Document text:
·····
Star Wars and Philosophy (Popular Culture and Philosophy Series) - Kevin Decker [6]
This possibility implies “counter-temporal causality”—that, in this case, a future choice causes past knowledge, whereas we typically think of past events causing future events. But, from the eternal observer’s perspective, Anakin’s choice and the knowledge expressed in the prophecy are both present. So this isn’t a case of counter-temporal causality. Anakin’s choice causes the eternal observer’s knowledge in the same way that my pushing a ball across the floor causes the ball’s movement—both events occur simultaneously.
Augustine compares the eternal observer’s knowledge of the future to our mundane knowledge of the past:
Why cannot [God] justly punish what He does not force to be done, even though He foreknows it? Your recollection of events in the past does not compel them to occur. In the same way, God’s foreknowledge of future events does not compel them to take place. As you remember certain things that you have done and yet have not done all the things that you remember, so God foreknows all the things of which He Himself is the Cause, and yet He is not the Cause of all that He foreknows.8
This is not the only way of responding to the problem of the eternal observer. We’ve been assuming that the eternal observer—personified by the classical theistic notion of God—has infallible knowledge of the future. But maybe there are no such eternal observers and there’s no time beyond the present moment that we linear observers are currently experiencing. When Yoda asserts, “Always in motion is the future,” he may not have been speaking merely from a linear perspective, but reflecting a metaphysical fact: The future isn’t set, because it doesn’t yet exist. When it does, we call it “the present,” so nothing called “the future” really exists.
·····
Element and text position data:
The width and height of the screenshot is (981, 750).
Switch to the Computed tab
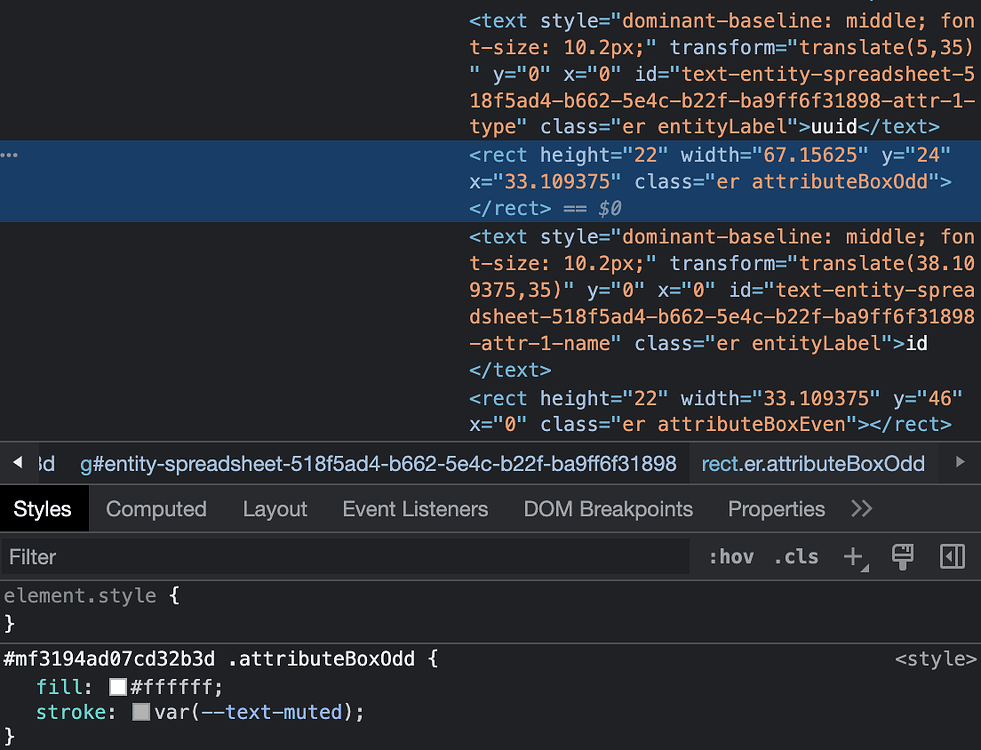(x=156, y=509)
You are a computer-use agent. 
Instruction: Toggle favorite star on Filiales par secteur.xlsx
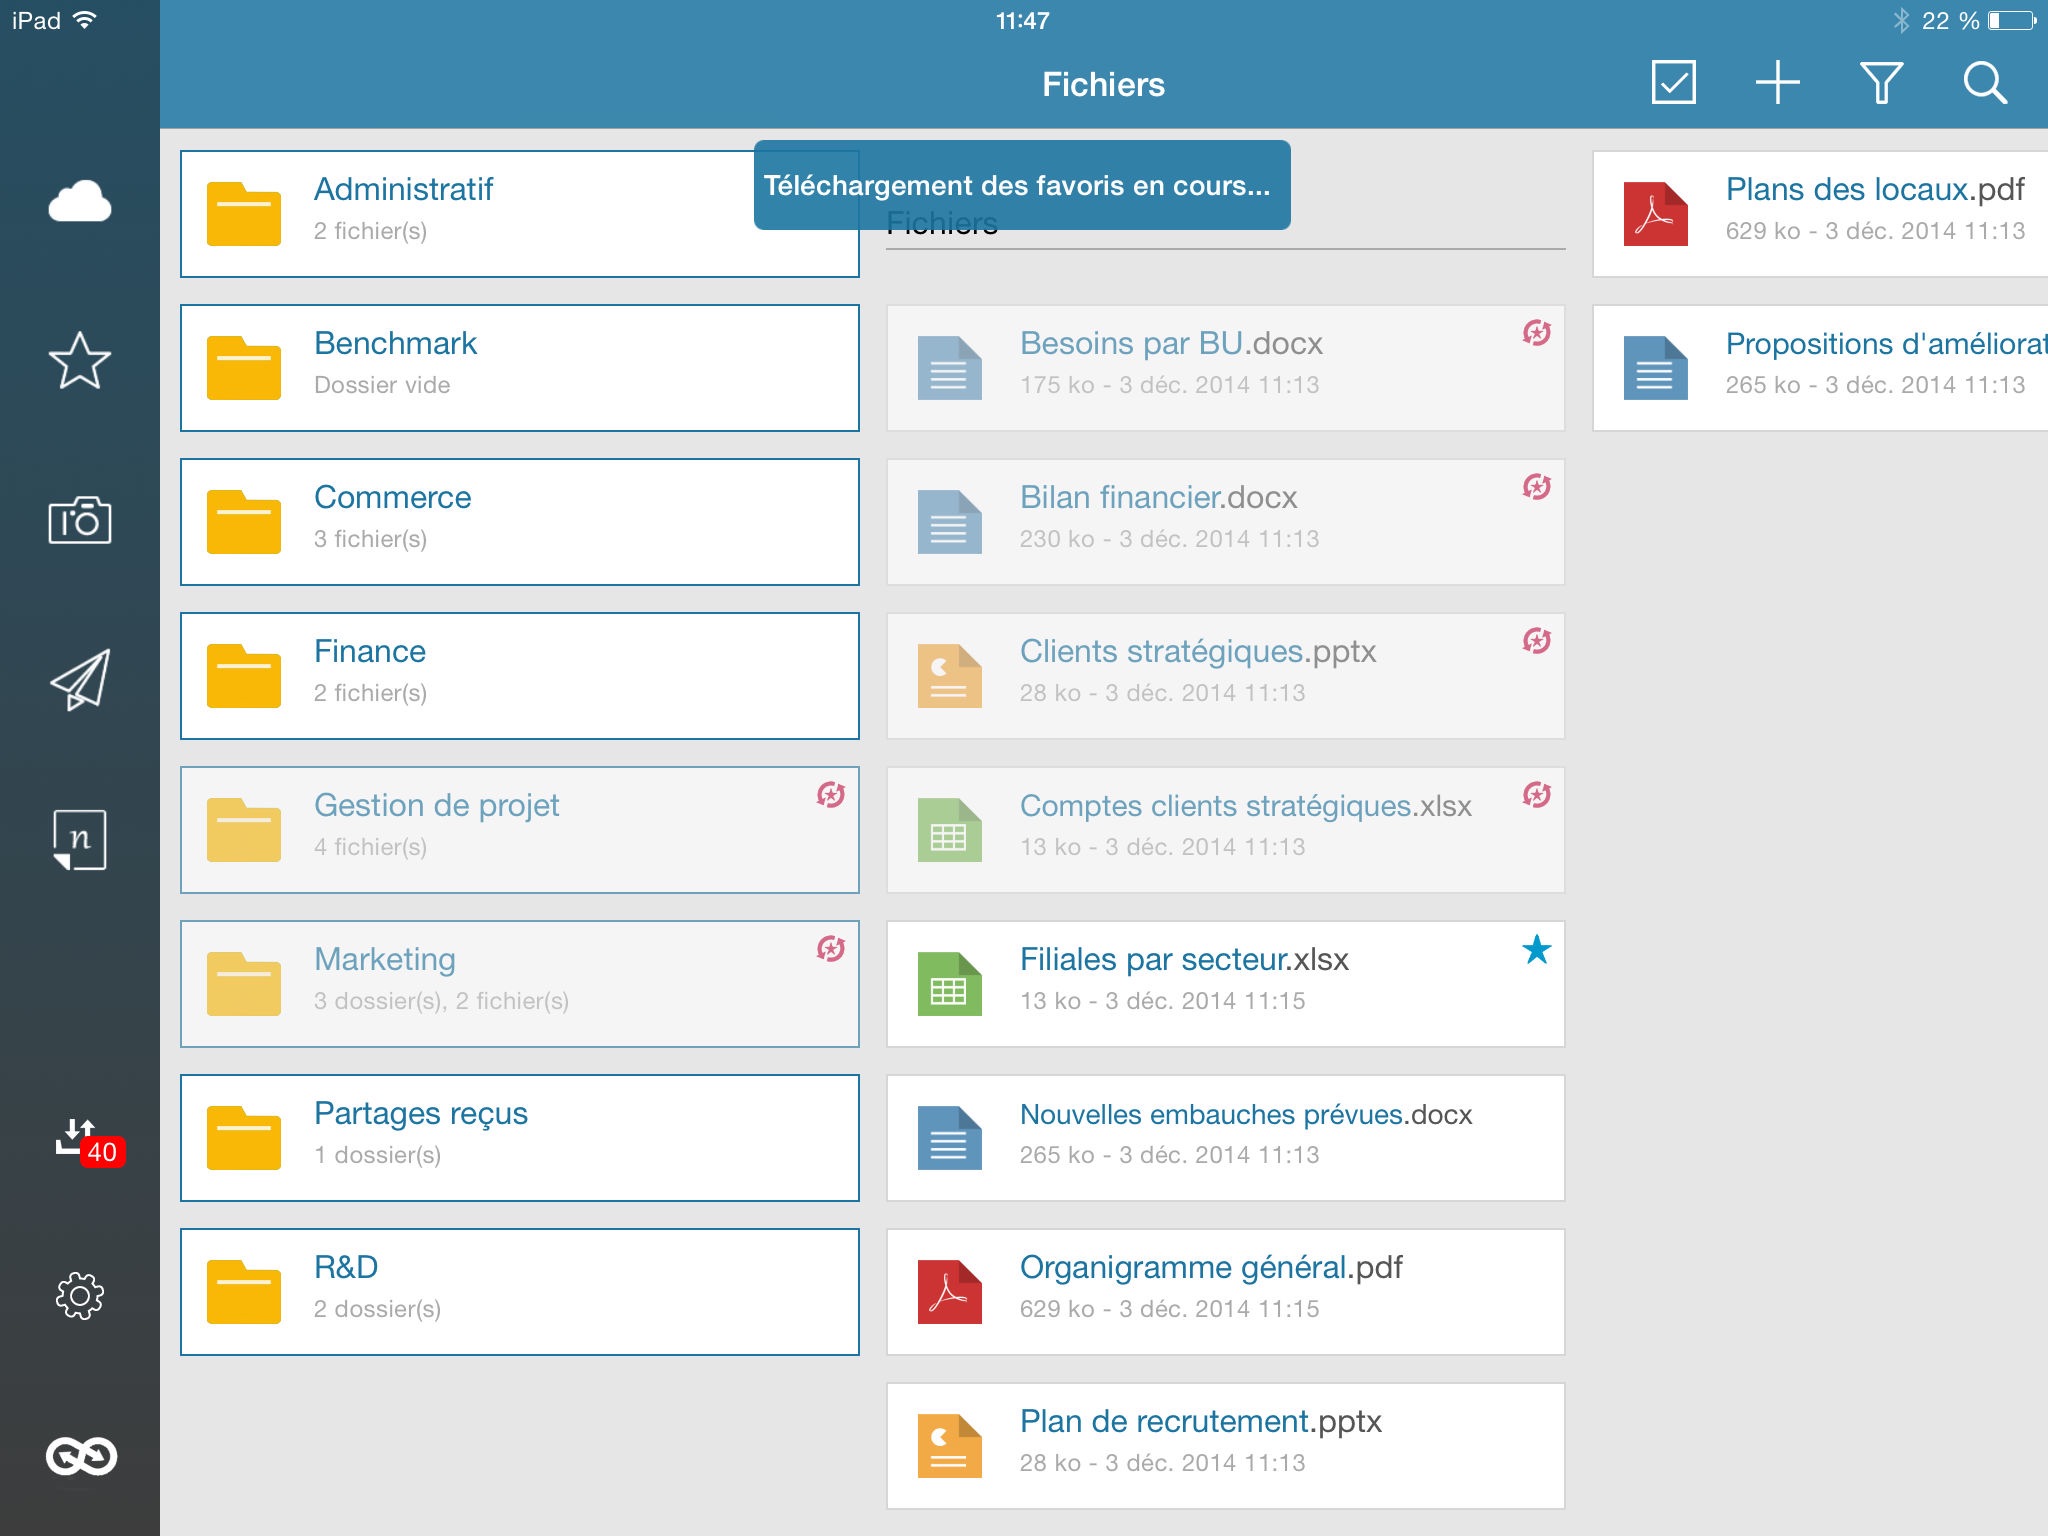coord(1536,950)
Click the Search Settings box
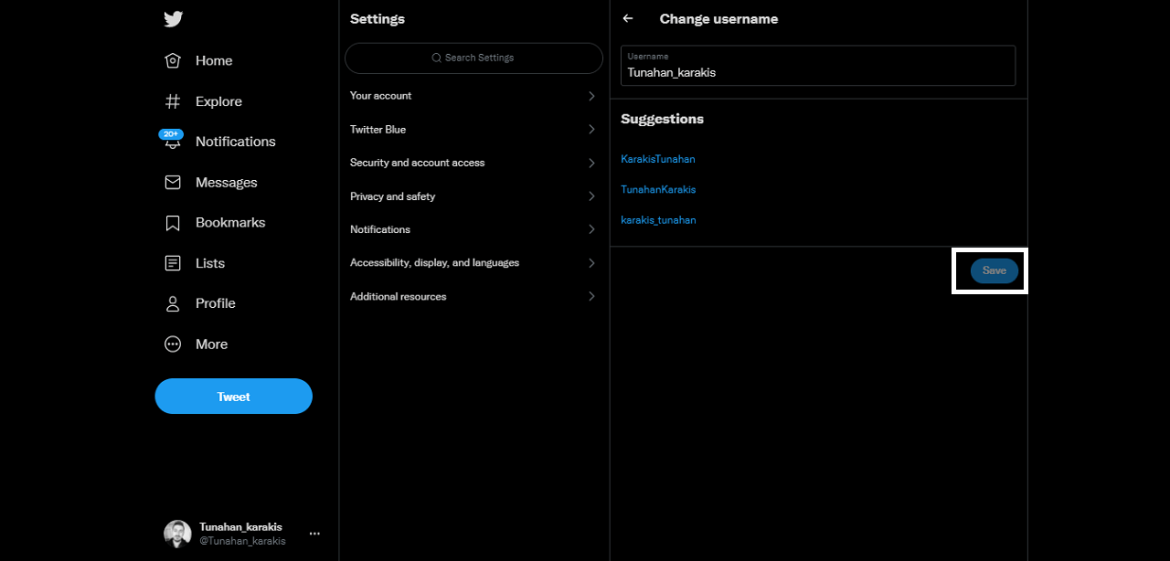 pos(474,58)
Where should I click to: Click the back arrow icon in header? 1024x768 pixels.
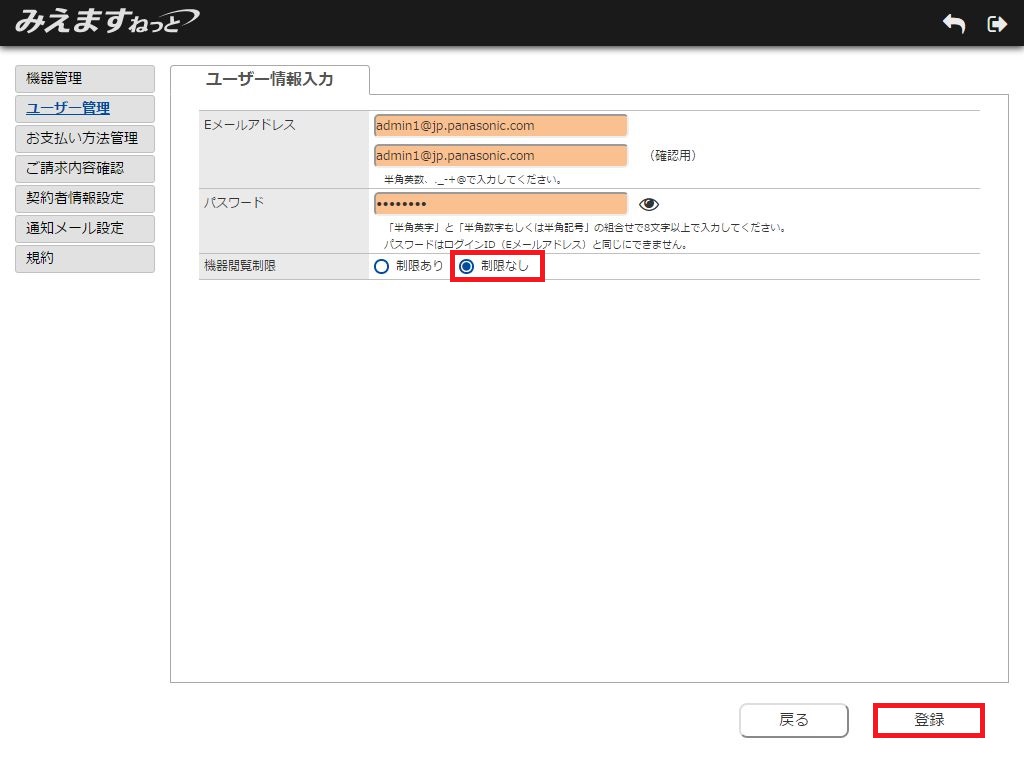(954, 24)
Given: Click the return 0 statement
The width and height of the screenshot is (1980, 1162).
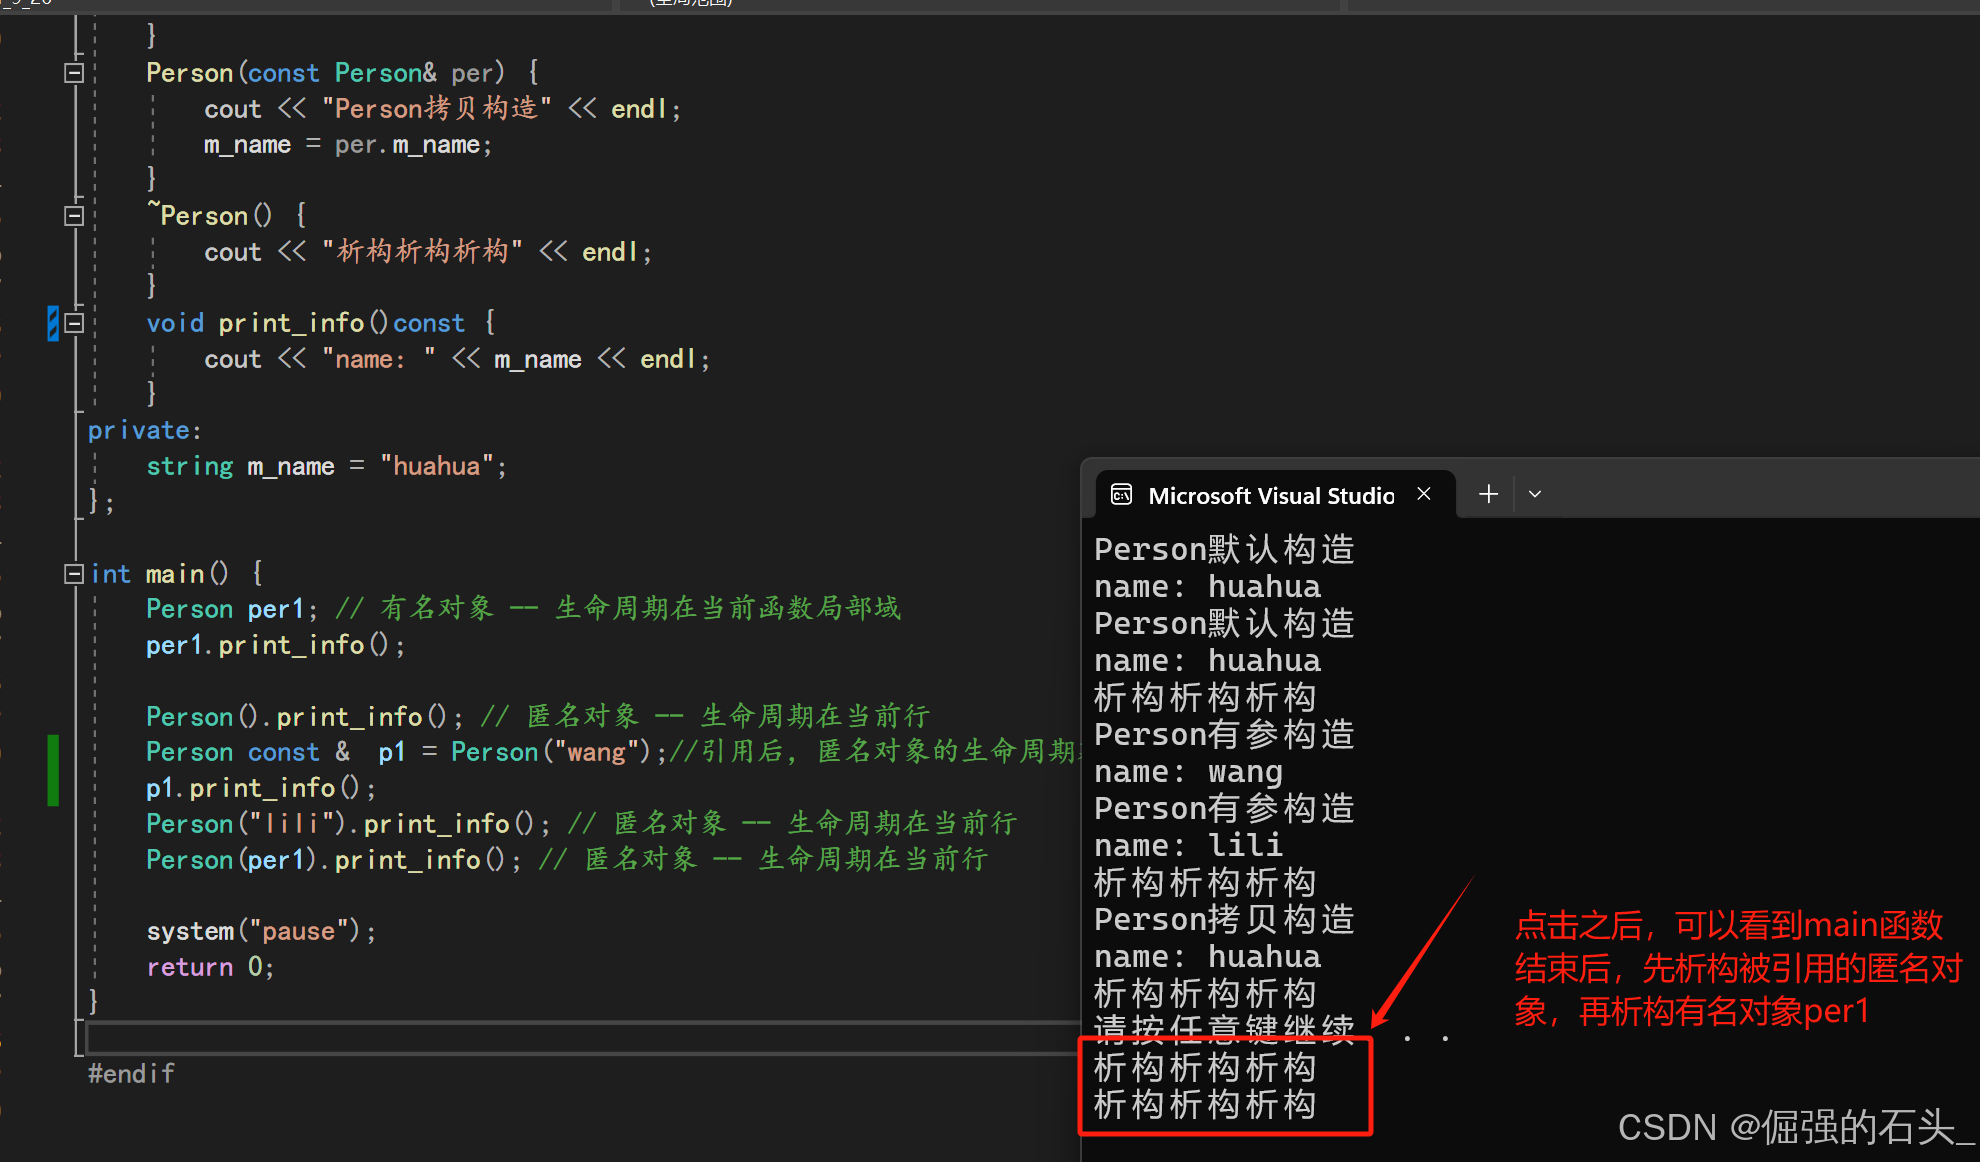Looking at the screenshot, I should 210,967.
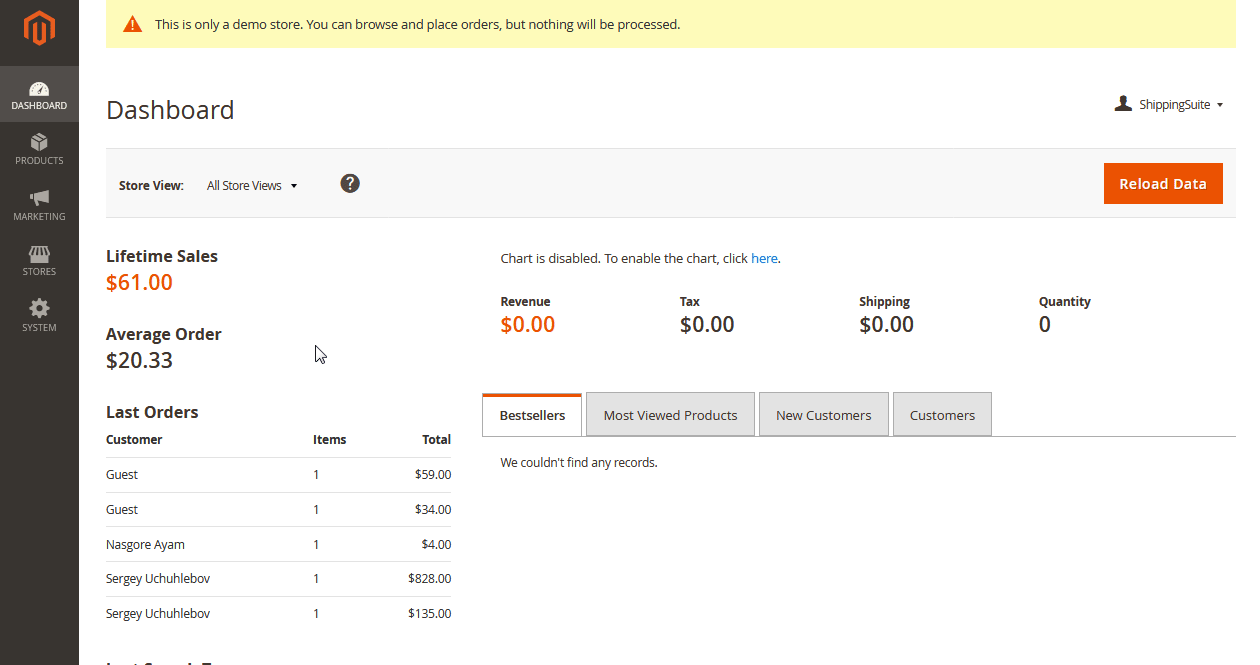Viewport: 1260px width, 665px height.
Task: Select the Customers tab
Action: 942,415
·····
Direction 1: Which words or phrases in the Star Wars and philosophy passage appear inside quotation marks?
Direction 2: Carry on the Star Wars and philosophy passage from its final sentence.
The material comes from a separate source and has no connection to the Star Wars and philosophy passage.

Task result 1:
"counter-temporal causality"
"Always in motion is the future,"
"the present,"
"the future"

Task result 2:
“Everything Is Proceeding as I Had Foreseen”
Even if the future doesn’t exist until it becomes the present, a powerful person in the present may attempt to determine what the future will be. In The Phantom Menace, Darth Sidious puts into motion a plan to take revenge on the Jedi and gain tyrannical control of the galaxy. In Revenge of the Sith, the plan comes to fruition as Sidious becomes the Galactic Emperor and, in Return of the Jedi, he prepares to sweep away for good the Rebellion that threatens his Empire and convert the last of the Jedi to the Dark Side of the Force. After arriving on the second Death Star and seeing his vast Imperial army and fleet amassed, he boasts to Vader, “Everything is proceeding as I had foreseen” [insert evil cackle]. But in The Empire Strikes Back, he warns Vader that Luke “could destroy us.” Vader shares this prediction with Luke when he first tries to persuade him to the Dark Side, but obviously has slightly different designs, saying, “You could destroy the Emperor. He has foreseen this. It is your destiny.”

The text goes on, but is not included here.